P/E 10 Wonderer added this quote and link:
"This is not quite right. This gives you permanent earnings five years ago. To get permanent earnings today you have to grow the average by five years of the trend growth rate of real earnings--which has been 6% per year over the past twenty years. The current value of 28 for the price-to-moving-average-of-lagged-earnings ratio corresponds to a price-to-permanent-earnings ratio today of roughly 21, and to a current r of4.8% per year."
Professor Brad DeLong's Weblog Archive Page
HERE IS MY RESPONSE
Thank you for the link. It is interesting. The site is well worth visiting.
In terms of Professor Brad DeLong's article: his adjustment makes sense. He is trying to tie the numbers down to absolutes, to what would be the “right” price to pay for stocks in a theoretical sense. His research is valuable.

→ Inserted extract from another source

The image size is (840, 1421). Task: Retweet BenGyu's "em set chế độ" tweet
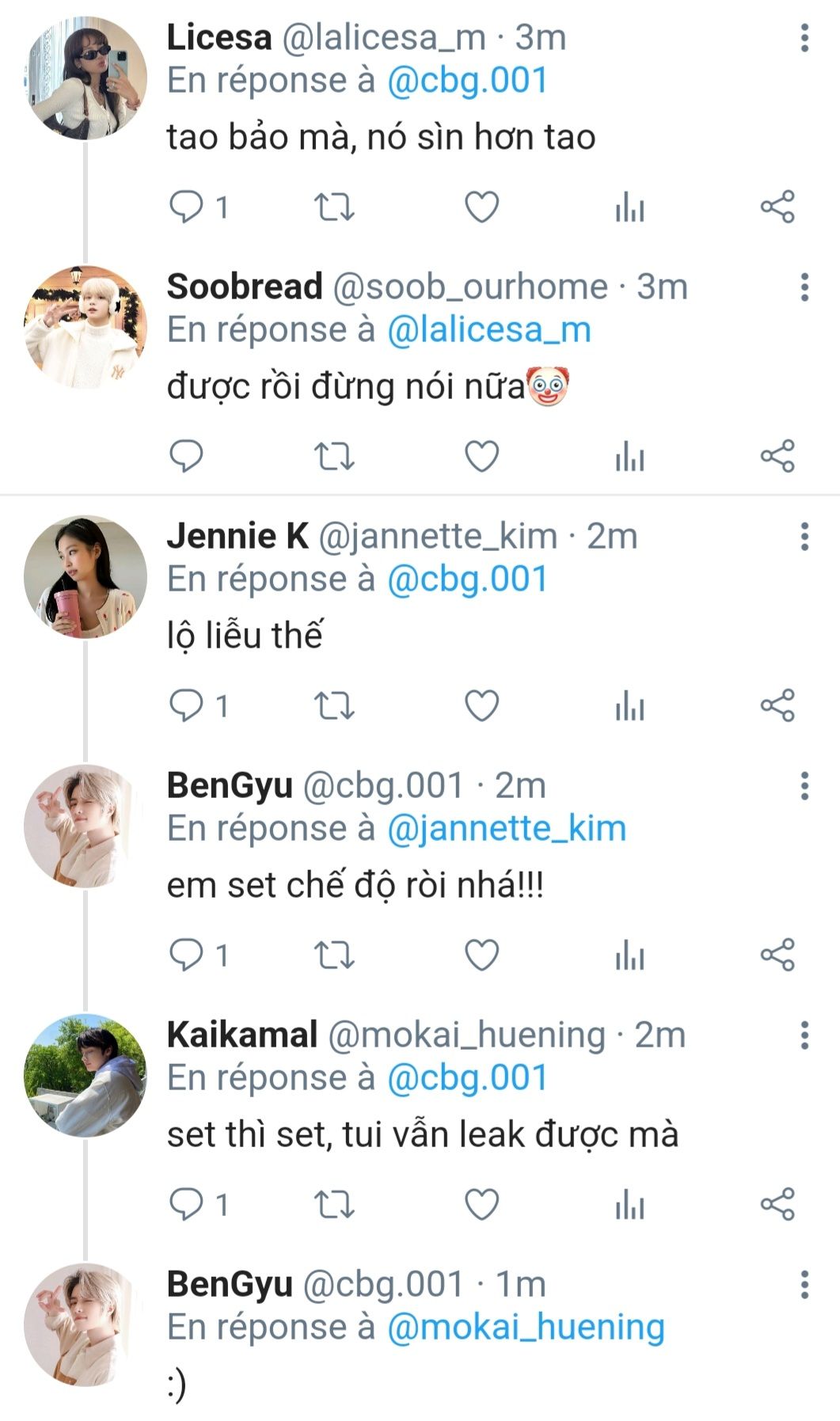coord(334,955)
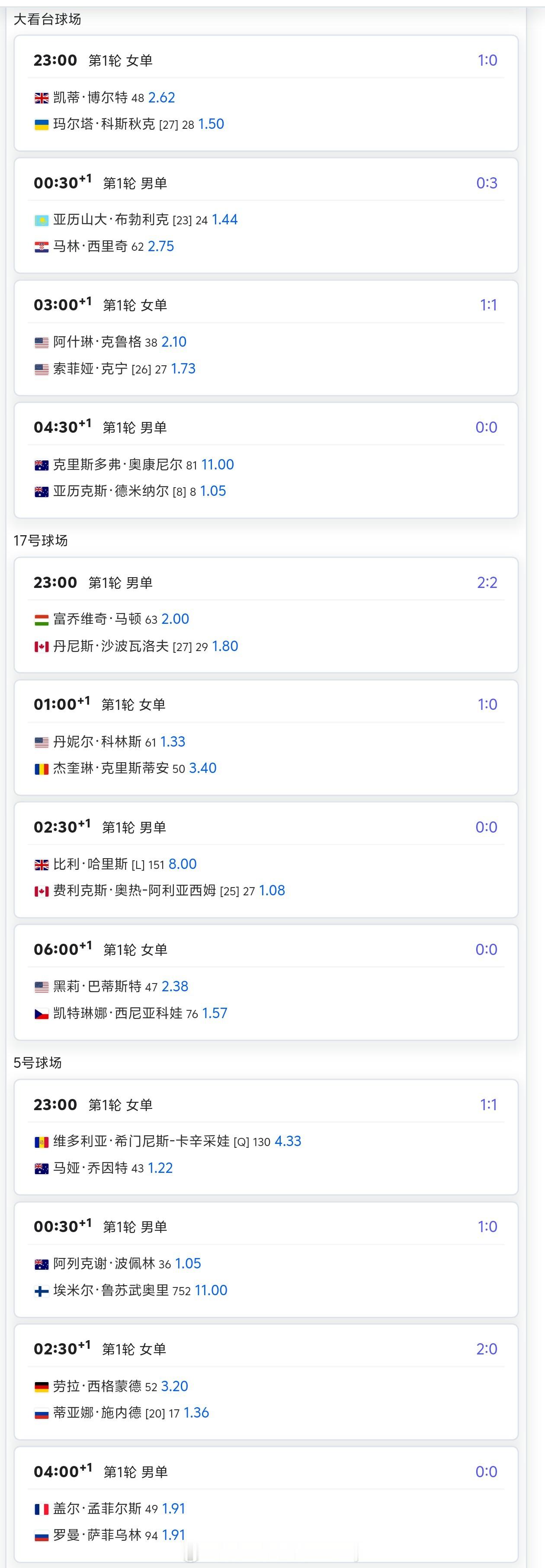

Your question brought to mind the issue of using weighted earnings and/or weighted values of P/E10 for better predictions. I had put this off in the past because I thought that it was difficult to do with Excel. I have now figured out a very simple way to make such calculations. I can introduce weights in the same way that Professor Shiller converts nominal amounts into real dollars in his database. Mathematically, weighting is similar to using the CPI (Consumers Price Index). I will open a new Current Research section to investigate weighted alternatives to P/E10. My first application will be in terms of 10, 20 and 30 year stock return predictions. Another possible application is for me to make some new calculators (similar to the Deluxe Calculator V1.1A08a and/or the Gummy Series of calculators).
Thanks again for your letter. It was helpful.
P/E 10 Wonderer followed up with these gracious words:
Thank you for your response. I am glad that you enjoyed the Brad DeLong link. I look forward to your 10-30 year predictions using weighted P/E 10.
Later, P/E 10 Wonderer continued with this:
John Walter Russell wrote: "Summary
All of these results were close."
After looking over your new research M using Brad DeLong's method, I concluded that the results are fairly close to regular P/E 10 results. Is this a correct conclusion?
Thank you for your time.
HERE IS MY RESPONSE
You are right.
The prediction accuracies with all of the weightings were very close. The confidence limits and R-squared values for each time frame were almost identical regardless of weighting. The “unexplained” randomness is almost identical in each case.
This having been said, the data are suggestive that the DeLong method does the best job for making Year 30 predictions. They are not definitive in terms of the evidence that I have provided.
I HAVE EXAMINED THE DATA FURTHER
I compared predictions with earnings weights of 0.94, 1.00 [i.e., the traditional P/E10] and 1.06 with the actual returns at Years 10, 20 and 30. I calculated and compared the prediction errors.
Nothing caught my attention. I did not see anything obviously different. As far as I have been able to discern, the results are very close.
P/E10 Wonderer has added these kind words:
Thank you, John. The plain English summary was also quite helpful to my limited math skill brain. It’s reassuring to know the results hold up when using updated earnings.
John Walter Russell
I received this letter from Cal.
My first time to your website. Very interesting.
Who are you and what is your background?
By sending this email I am not going to end up on multitudinous mailing/email lists and spams, am I?
HERE IS MY RESPONSE
I am a retired Electronics Engineer.
I do not offer my services for sale. I do not sell or advertise anything. I do not put names on mailing lists. Everything is at my personal expense.
I will never breach your confidentiality.
You may find this background article of interest. I am JWR1945. SWR stands for Safe Withdrawal Rate. FIRE stands for Financial Independence/Retire Early.